Provide the material again, with every line intact and exact.

Segment Start: Data provided

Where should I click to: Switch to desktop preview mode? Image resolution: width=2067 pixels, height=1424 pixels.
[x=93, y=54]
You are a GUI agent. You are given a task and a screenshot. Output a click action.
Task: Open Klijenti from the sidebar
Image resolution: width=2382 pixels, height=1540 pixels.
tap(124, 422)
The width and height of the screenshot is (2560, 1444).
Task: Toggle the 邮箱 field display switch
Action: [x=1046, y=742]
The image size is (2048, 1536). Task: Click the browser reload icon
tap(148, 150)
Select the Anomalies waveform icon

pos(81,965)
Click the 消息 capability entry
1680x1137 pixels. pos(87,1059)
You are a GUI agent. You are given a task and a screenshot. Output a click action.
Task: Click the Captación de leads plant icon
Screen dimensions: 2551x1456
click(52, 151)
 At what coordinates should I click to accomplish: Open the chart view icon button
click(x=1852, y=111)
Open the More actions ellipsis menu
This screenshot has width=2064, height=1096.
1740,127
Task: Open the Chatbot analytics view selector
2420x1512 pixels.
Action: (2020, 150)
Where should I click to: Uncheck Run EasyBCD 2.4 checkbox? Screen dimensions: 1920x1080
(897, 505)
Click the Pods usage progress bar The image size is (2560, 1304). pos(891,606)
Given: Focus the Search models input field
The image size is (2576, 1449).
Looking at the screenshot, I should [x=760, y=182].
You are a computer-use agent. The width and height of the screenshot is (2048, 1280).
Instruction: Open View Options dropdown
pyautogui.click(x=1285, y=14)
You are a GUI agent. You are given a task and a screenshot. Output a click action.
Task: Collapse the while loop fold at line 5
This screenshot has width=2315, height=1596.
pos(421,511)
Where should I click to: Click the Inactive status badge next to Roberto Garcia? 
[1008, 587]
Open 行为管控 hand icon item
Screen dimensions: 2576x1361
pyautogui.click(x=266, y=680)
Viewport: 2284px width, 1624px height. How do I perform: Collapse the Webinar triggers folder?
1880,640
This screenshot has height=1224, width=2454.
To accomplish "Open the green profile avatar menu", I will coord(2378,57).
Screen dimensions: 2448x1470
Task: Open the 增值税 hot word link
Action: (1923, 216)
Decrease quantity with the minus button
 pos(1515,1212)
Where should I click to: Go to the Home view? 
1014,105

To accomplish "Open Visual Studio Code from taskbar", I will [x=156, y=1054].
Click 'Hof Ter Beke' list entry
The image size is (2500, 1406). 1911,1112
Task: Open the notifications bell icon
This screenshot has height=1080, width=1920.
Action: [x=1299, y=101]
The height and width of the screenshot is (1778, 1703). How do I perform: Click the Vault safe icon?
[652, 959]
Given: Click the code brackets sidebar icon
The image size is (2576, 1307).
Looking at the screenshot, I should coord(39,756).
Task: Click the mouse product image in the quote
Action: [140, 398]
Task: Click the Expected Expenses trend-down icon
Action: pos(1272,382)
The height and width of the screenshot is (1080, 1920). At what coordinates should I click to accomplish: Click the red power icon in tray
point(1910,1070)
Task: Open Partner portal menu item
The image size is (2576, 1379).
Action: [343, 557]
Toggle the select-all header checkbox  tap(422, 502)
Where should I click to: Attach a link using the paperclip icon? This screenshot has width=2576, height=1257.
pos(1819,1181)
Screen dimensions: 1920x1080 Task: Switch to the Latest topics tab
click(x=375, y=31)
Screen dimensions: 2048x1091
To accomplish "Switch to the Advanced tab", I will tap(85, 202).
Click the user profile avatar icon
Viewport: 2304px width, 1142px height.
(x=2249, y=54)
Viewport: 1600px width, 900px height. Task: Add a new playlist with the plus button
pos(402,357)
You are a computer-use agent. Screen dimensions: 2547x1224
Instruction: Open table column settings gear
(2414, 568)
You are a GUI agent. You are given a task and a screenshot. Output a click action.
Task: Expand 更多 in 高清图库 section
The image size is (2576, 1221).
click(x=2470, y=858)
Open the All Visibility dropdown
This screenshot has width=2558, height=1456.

Segment End: Data provided

Result of the exercise:
Where should I click to: Switch to desktop preview mode? Image resolution: width=2067 pixels, height=1424 pixels.
[x=93, y=54]
You are a GUI agent. You are given a task and a screenshot. Output a click action.
Task: Open Klijenti from the sidebar
Image resolution: width=2382 pixels, height=1540 pixels.
tap(124, 422)
The width and height of the screenshot is (2560, 1444).
Task: Toggle the 邮箱 field display switch
Action: [x=1046, y=742]
The image size is (2048, 1536). Task: Click the browser reload icon
tap(148, 150)
Select the Anomalies waveform icon

pos(81,965)
Click the 消息 capability entry
1680x1137 pixels. pos(87,1059)
You are a GUI agent. You are given a task and a screenshot. Output a click action.
Task: Click the Captación de leads plant icon
Screen dimensions: 2551x1456
click(52, 151)
 At what coordinates should I click to accomplish: Open the chart view icon button
click(x=1852, y=111)
Open the More actions ellipsis menu
This screenshot has width=2064, height=1096.
1740,127
Task: Open the Chatbot analytics view selector
2420x1512 pixels.
Action: (2020, 150)
Where should I click to: Uncheck Run EasyBCD 2.4 checkbox? Screen dimensions: 1920x1080
(897, 505)
Click the Pods usage progress bar The image size is (2560, 1304). pos(891,606)
Given: Focus the Search models input field
The image size is (2576, 1449).
Looking at the screenshot, I should [x=760, y=182].
You are a computer-use agent. The width and height of the screenshot is (2048, 1280).
Instruction: Open View Options dropdown
pyautogui.click(x=1285, y=14)
You are a GUI agent. You are given a task and a screenshot. Output a click action.
Task: Collapse the while loop fold at line 5
This screenshot has width=2315, height=1596.
pos(421,511)
Where should I click to: Click the Inactive status badge next to Roberto Garcia? 
[1008, 587]
Open 行为管控 hand icon item
Screen dimensions: 2576x1361
pyautogui.click(x=266, y=680)
Viewport: 2284px width, 1624px height. How do I perform: Collapse the Webinar triggers folder?
1880,640
This screenshot has height=1224, width=2454.
To accomplish "Open the green profile avatar menu", I will coord(2378,57).
Screen dimensions: 2448x1470
Task: Open the 增值税 hot word link
Action: (1923, 216)
Decrease quantity with the minus button
 pos(1515,1212)
Where should I click to: Go to the Home view? 
1014,105

To accomplish "Open Visual Studio Code from taskbar", I will [x=156, y=1054].
Click 'Hof Ter Beke' list entry
The image size is (2500, 1406). 1911,1112
Task: Open the notifications bell icon
This screenshot has height=1080, width=1920.
Action: [x=1299, y=101]
The height and width of the screenshot is (1778, 1703). How do I perform: Click the Vault safe icon?
[652, 959]
Given: Click the code brackets sidebar icon
The image size is (2576, 1307).
Looking at the screenshot, I should coord(39,756).
Task: Click the mouse product image in the quote
Action: [140, 398]
Task: Click the Expected Expenses trend-down icon
Action: pos(1272,382)
The height and width of the screenshot is (1080, 1920). At what coordinates should I click to accomplish: Click the red power icon in tray
point(1910,1070)
Task: Open Partner portal menu item
The image size is (2576, 1379).
Action: [343, 557]
Toggle the select-all header checkbox  tap(422, 502)
Where should I click to: Attach a link using the paperclip icon? This screenshot has width=2576, height=1257.
pos(1819,1181)
Screen dimensions: 1920x1080 Task: Switch to the Latest topics tab
click(x=375, y=31)
Screen dimensions: 2048x1091
To accomplish "Switch to the Advanced tab", I will tap(85, 202).
Click the user profile avatar icon
Viewport: 2304px width, 1142px height.
(x=2249, y=54)
Viewport: 1600px width, 900px height. Task: Add a new playlist with the plus button
pos(402,357)
You are a computer-use agent. Screen dimensions: 2547x1224
Instruction: Open table column settings gear
(2414, 568)
You are a GUI agent. You are given a task and a screenshot. Output a click action.
Task: Expand 更多 in 高清图库 section
The image size is (2576, 1221).
click(x=2470, y=858)
Open the All Visibility dropdown
This screenshot has width=2558, height=1456.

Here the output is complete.